ISTRUZIONI DA SEGUIRE:
Nel testo sul centro educativo di Karaganda, in quale momento della settimana si svolge l'attività più significativa?

TESTO MOSTRATO:
I PROGETTI AVVIATI NEL TEMPO

Il Centro educativo per ragazzi disabili di Karaganda, inaugurato il 27 settembre scorso, è nato da un’idea di padre Yuriy, direttore della Caritas di Karaganda, che ha voluto avviare un’esperienza educativa a favore dei ragazzi e adolescenti, mettendo a disposizione una casa nel complesso della Caritas stessa. Da circa un mese sono iniziate le attività sostenute da un gruppo di amici, tra cui alcune insegnanti, di diversa provenienza etnica e religiosa. Lo scopo è quello di offrire la possibilità di una amicizia vera attraverso attività di aiuto allo studio e alle attività espressive (canto, danza, gioco, cucina, composizioni floreali, disegno, grafica, informatica, teatro di marionette, recitazione). L’attività più significativa si svolge ogni sabato mattina e coinvolge ormai diciotto ragazzi e ragazze disabili insieme ad alcuni ragazzi del quartiere, seguiti da adulti e da alcuni giovani universitari con alcuni ragazzi del gruppo dei “Cavalieri”. È un momento tanto desiderato e gioioso che coinvolge anche i genitori. Nonostante le restrizioni date dalla gravità della pandemia, si riesce a gustare il tepore di un luogo veramente accogliente che trova tutti coinvolti con un bisogno incolmabile, una domanda profonda e una gratitudine immensa.

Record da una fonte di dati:
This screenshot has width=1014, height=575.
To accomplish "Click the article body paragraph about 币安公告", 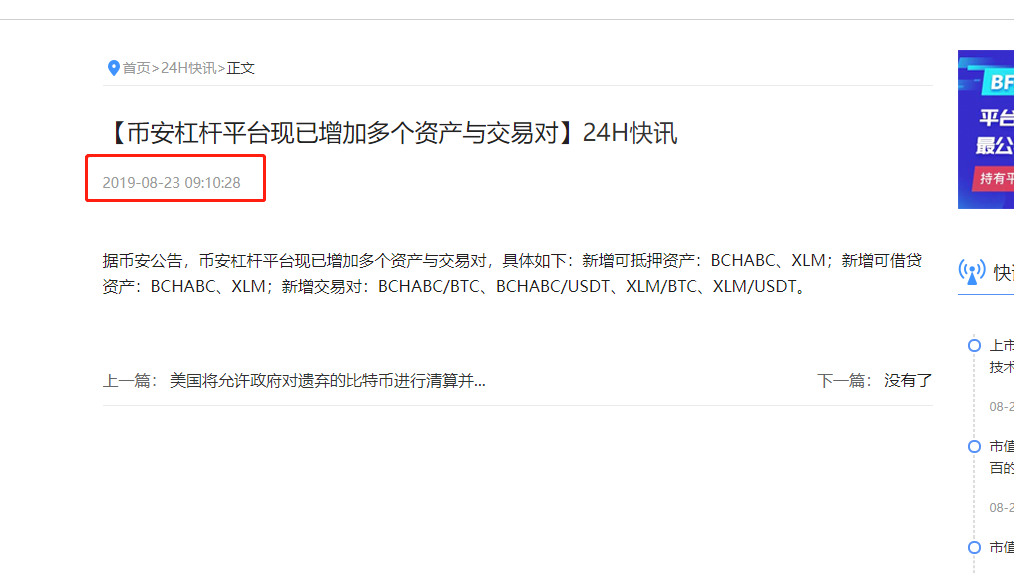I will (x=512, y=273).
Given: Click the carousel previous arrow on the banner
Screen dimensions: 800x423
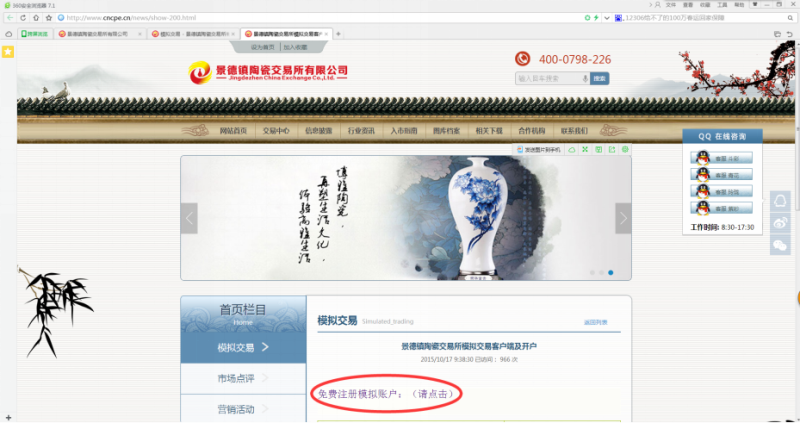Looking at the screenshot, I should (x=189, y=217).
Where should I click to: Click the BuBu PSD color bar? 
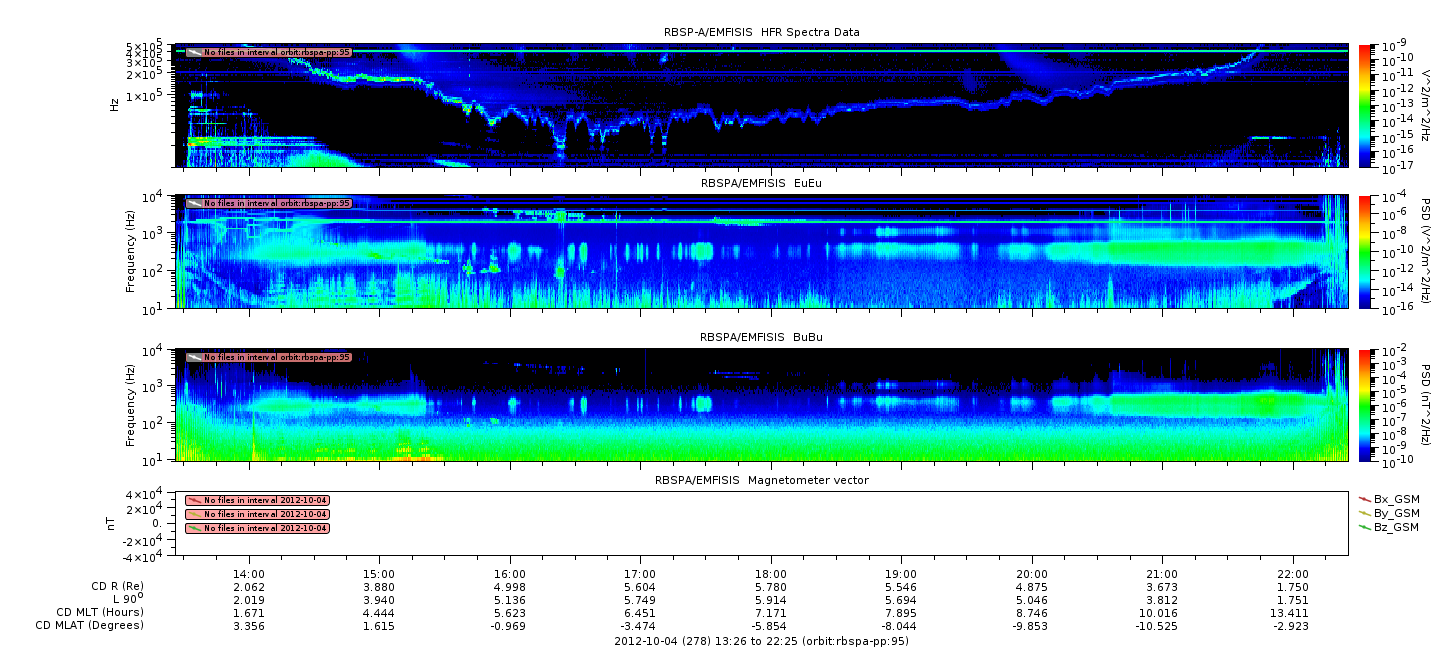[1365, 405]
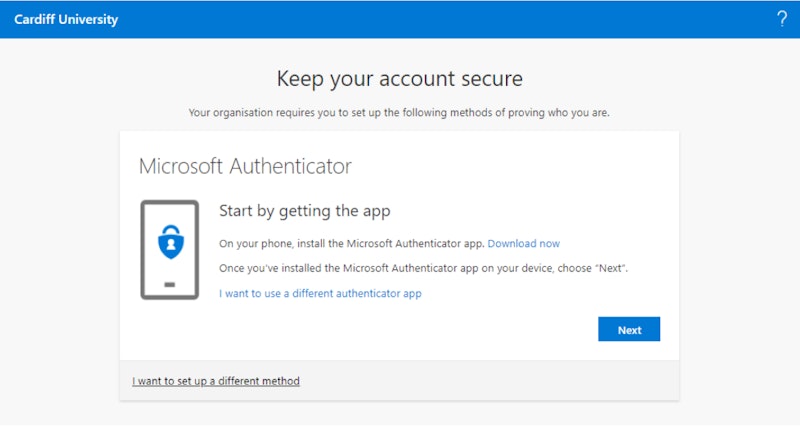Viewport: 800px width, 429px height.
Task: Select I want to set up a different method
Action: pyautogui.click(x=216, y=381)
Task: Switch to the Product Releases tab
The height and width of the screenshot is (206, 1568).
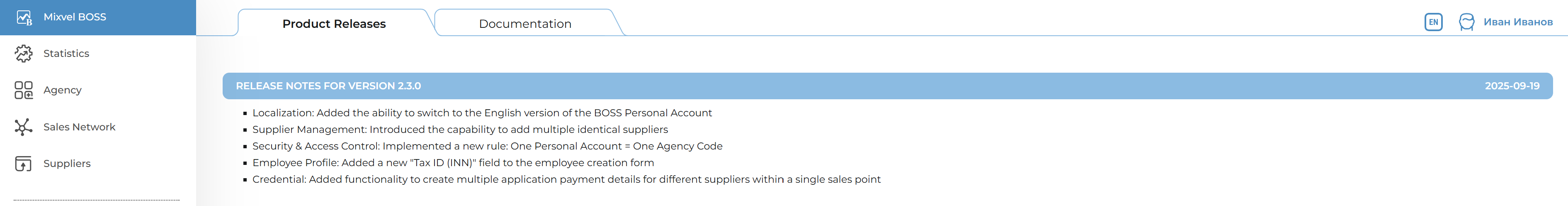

---

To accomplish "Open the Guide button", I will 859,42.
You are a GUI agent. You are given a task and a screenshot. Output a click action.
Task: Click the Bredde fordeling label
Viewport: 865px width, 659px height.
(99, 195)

SOLUZIONE DELL'ESERCIZIO:
Ogni sabato mattina.